O plano de acção para os serviços de reabilitação mereceu o aplauso de Wong Kit Cheng e Loi I Weng. No entanto, as deputadas sugerem prioridade nas acessibilidades perto de hospitais, escolas e centros de transportes e que pessoas com deficiência testem e avaliem as várias fases de planeamento e construção de estruturas

Antes e durante a construção de uma rampa para cadeira de rodas, da instalação de uma faixa de piso táctil, as autoridades deveriam consultar as opiniões de pessoas portadoras de deficiência. A ideia foi sugerida pelas deputadas Wong Kit Cheng e Loi I Weng, num comunicado divulgado na noite de terça-feira.

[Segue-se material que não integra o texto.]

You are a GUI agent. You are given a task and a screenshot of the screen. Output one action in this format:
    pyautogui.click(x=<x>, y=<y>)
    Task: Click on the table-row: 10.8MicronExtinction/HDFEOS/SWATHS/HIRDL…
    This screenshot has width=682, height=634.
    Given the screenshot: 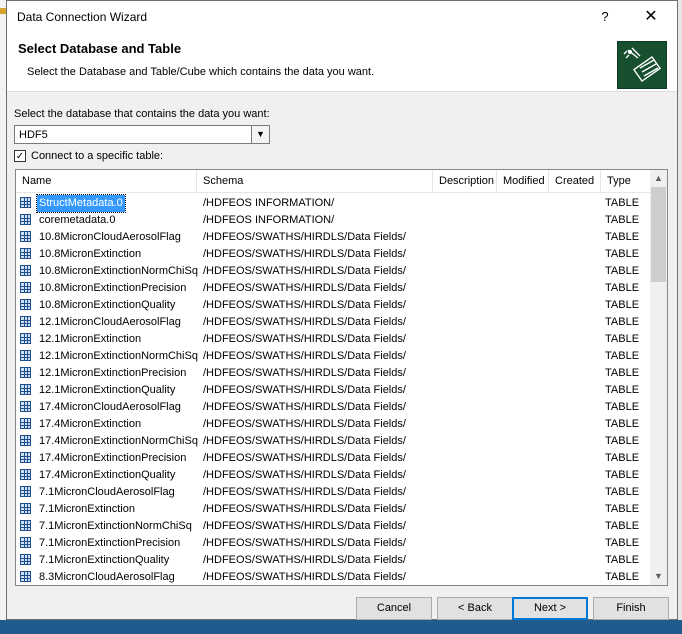 What is the action you would take?
    pyautogui.click(x=333, y=254)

“Nas fases inicial, intermédia e no final do plano, devem ser convidadas pessoas com deficiência para experimentarem pessoalmente e darem as suas opiniões, assegurando que as instalações sejam bem construídas e efectivamente utilizáveis”, indicam as deputadas da Associação Geral das Mulheres de Macau.

O comunicado surge na sequência do anúncio do Governo dos planos decenais de acção para serviços de reabilitação e de apoio a idosos.

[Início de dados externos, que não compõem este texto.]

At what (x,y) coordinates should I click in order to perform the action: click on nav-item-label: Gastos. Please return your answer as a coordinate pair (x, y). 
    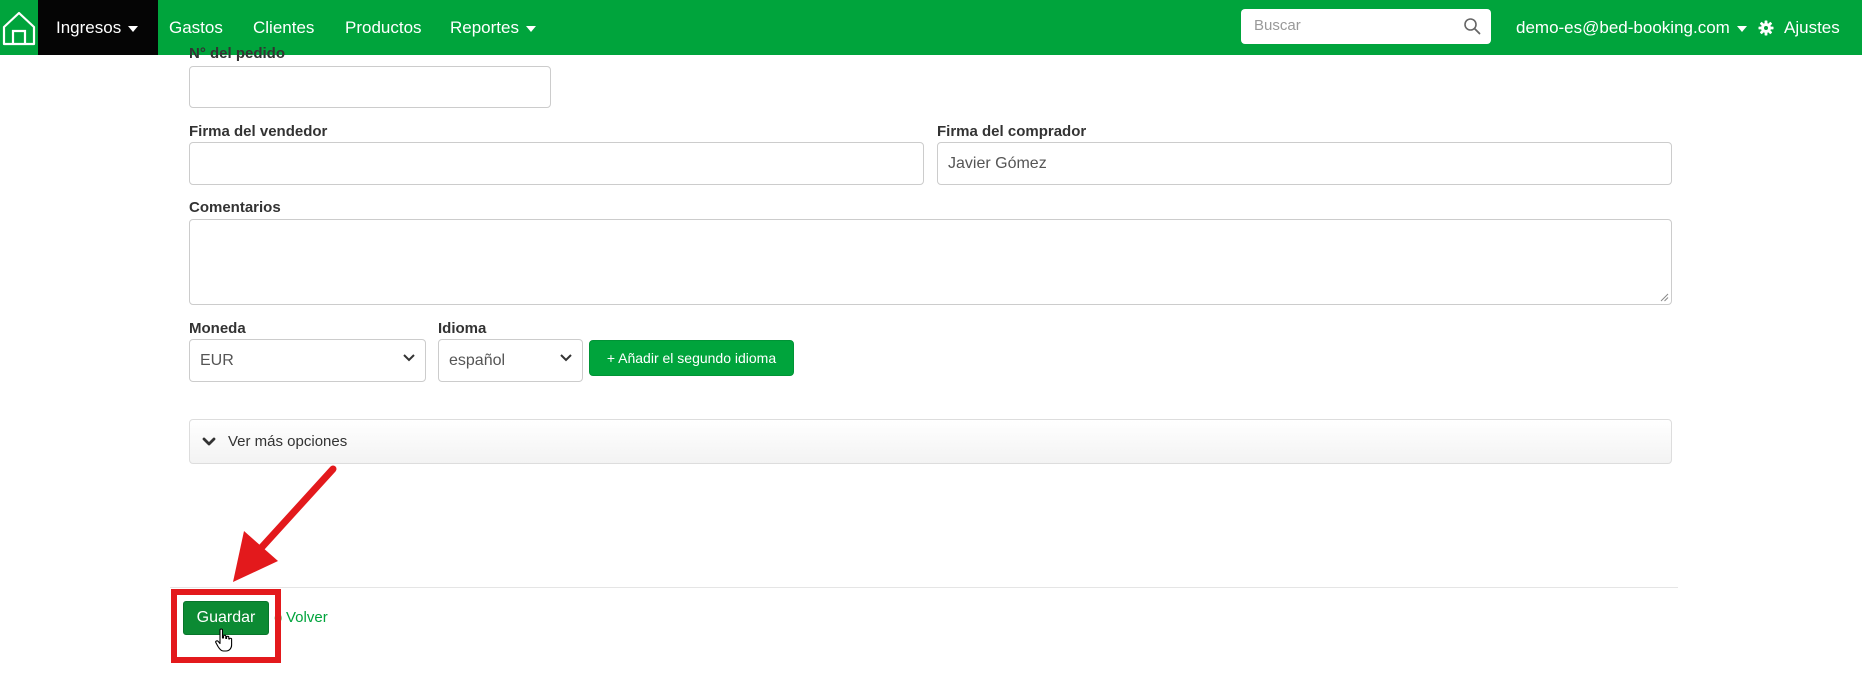
    Looking at the image, I should click on (196, 27).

As deputadas defendem que autoridades devem concentrar-se na melhoria das acessibilidades nas imediações de hospitais, escolas e centros de transportes, “criando passagens pedonais e instalações acessíveis contínuas, integrando a distribuição destas infra-estruturas nos futuros planos detalhados de cada área de Macau”.

A ideia de continuidade é prevalente ao longo do comunicado das deputadas, que defendem o fim do antigo modelo de “melhorias pontuais”, para apostar numa abordagem de “conexão em áreas amplas”. As legisladoras destacam “experiências passadas” em que rampas, faixas de piso táctil, ou outra qualquer estrutura para eliminar barreiras, eram instaladas numa secção isolada.

Soluções inteligentes

As duas deputadas enfatizam que a tecnologia é a chave para ultrapassar a “última milha” da acessibilidade. Como tal, sugerem que as autoridades recorram ao uso de “sensores e tecnologias inteligentes”, aprendendo com experiências vizinhas. É dado o exemplo do sistema de análise a infra-estruturas rodoviárias lançado em Shenzhen, que usa inteligência artificial para detectar falhas na estrada e faixas tácteis, assim como passagens obstruídas.

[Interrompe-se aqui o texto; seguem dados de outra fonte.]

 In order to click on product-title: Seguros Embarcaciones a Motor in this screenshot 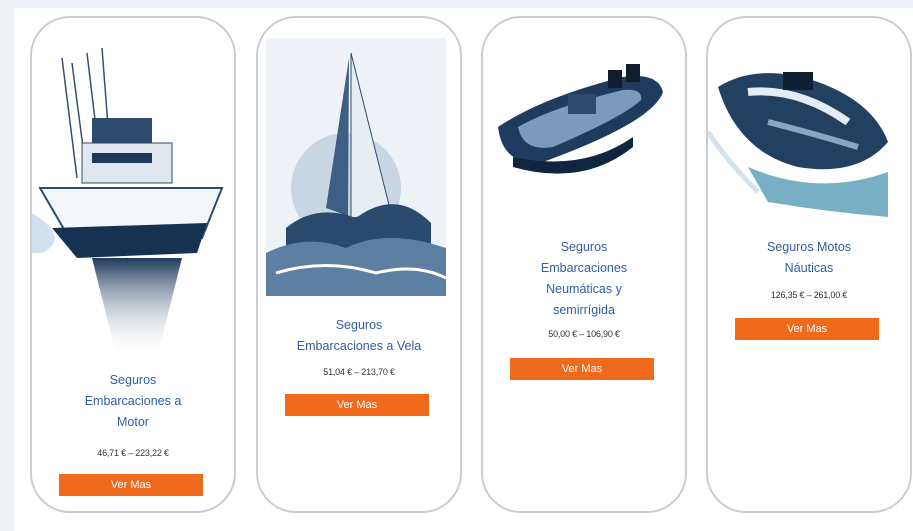, I will do `click(133, 402)`.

É também mencionado a aplicação móvel do Aeroporto de Hong Kong que permite ter acesso a orientações sonoras, indicando a localização de elevadores e casas de banho acessíveis. A aplicação planeia rotas planas sem escadas. As deputadas sugeriram que Macau use este tipo de tecnologia para edifícios públicos, centros de transporte ou centros comerciais, mas também traduções automáticas entre texto e língua gestual em balcões de serviços públicos.

Além disso, defenderam a adoptação uma postura mais flexível das autoridades, por exemplo, criando zonas exclusivas de embarque e desembarque ou lugares de estacionamento acessíveis perto de instituições de reabilitação, ou para a instalação de rampas de acesso.